Playing Defective Knight Forks.

Suppose you spot a potential fork but find that the forking square is defended and there is no way to pin the defender, capture it, or capture anything it protects. It still isn’t time to give up; instead, imagine going ahead with the fork and letting your knight be captured. Picture the board as it then will look: without your knight, and with your opponent’s guard moved from its current square onto the forking square. What then would be possible? Consider the consequences of any checks you then would be able to inflict; consider whether the stage has been set for another fork; consider whether any pieces that used to be protected now are loose; consider whether any open lines have been created that would allow you to pin one piece to another. Indeed, sometimes playing fork and letting it fail is more powerful than "perfecting" it by removing the guard of the forking square. And sometimes you thus will find that an implausible-looking fork works after all because the cost to your opponent of taking your knight is too high. All this will be made clear with some examples.

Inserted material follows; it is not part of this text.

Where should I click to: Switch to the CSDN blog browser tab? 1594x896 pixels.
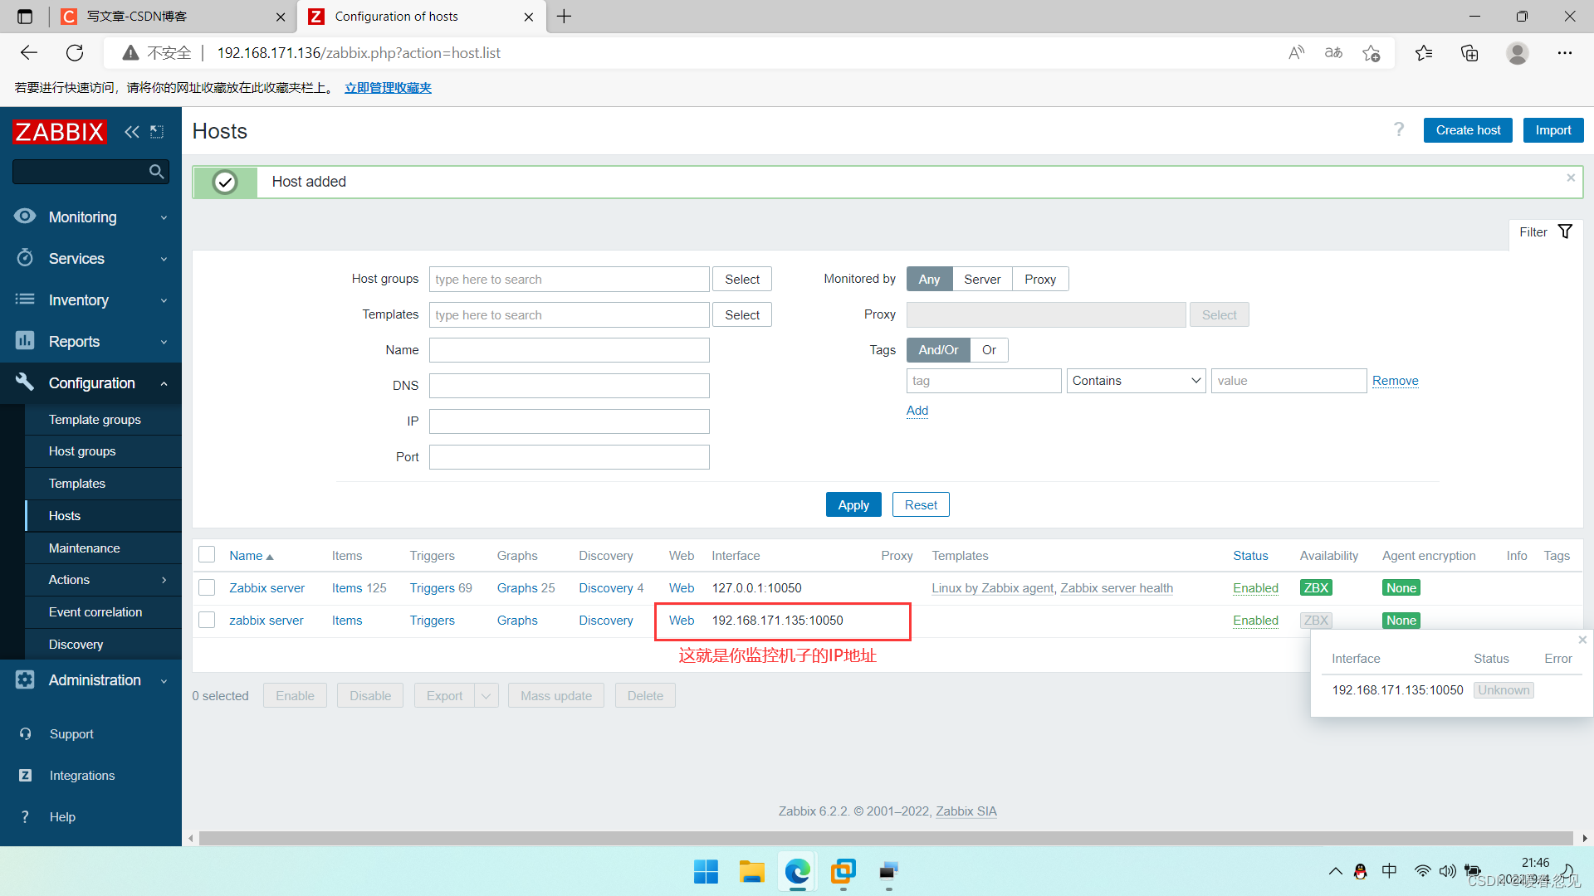pyautogui.click(x=137, y=17)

In the position to the left White has the makings of a fork with Ne7+, but e7 is protected by the Black queen. The queen cannot be captured or threatened, and White can’t attack anything else the queen protects. So: what if White goes ahead with the fork and Black plays QxN? What will the board then look like? Two things will have changed: the White knight will be off the board and the Black queen will have moved from e6 to e7. Both changes are significant. The removal of the knight creates an open line on the c-file, allowing the White queen to attack the rook at c8; and the movement of the Black queen removes the rook’s protection, leaving it loose. So White then plays QxR+ and takes a rook for a knight, winning the exchange.